[Ocfs2-users] update on o2net_idle_timer

Thu Jan 4 15:32:04 PST 2007

That and also we've seen similar issues with Broadcom TG3 drivers. We use
Intel E1000 mostly and thus did not experience the same issue.

As far as the configurable net timeouts goes, the patch was added into
mainline on Dec 4th.
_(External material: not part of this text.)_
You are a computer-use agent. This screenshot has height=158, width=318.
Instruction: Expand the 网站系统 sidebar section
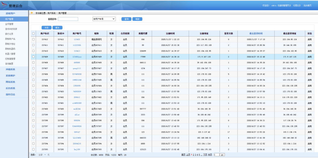10,82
So it will be available with ocfs2 1.4. We are still
seeing if we have the bandwidth to backport it to 1.2.

http://kernel.org/git/?p=linux/kernel/git/torvalds/linux-2.6.git;a=history;f=fs/ocfs2/cluster/tcp.c;h=ae4ff4a6636b23759522994898a95c148a4401f1;hb=HEAD

commit 828ae6afbef03bfe107a4a8cc38798419d6a2765
Author: Andrew Beekhof <abeekhof at suse.de>
Date:   Mon Dec 4 14:04:55 2006 +0100

    [patch 3/3] OCFS2 Configurable timeouts - Protocol changes

    Modify the OCFS2 handshake to ensure essential timeouts are configured
    identically on all nodes.

    Only allow changes when there are no connected peers

    Improves the logic in o2net_advance_rx() which broke now that
    sizeof(struct o2net_handshake) is greater than sizeof(struct o2net_msg)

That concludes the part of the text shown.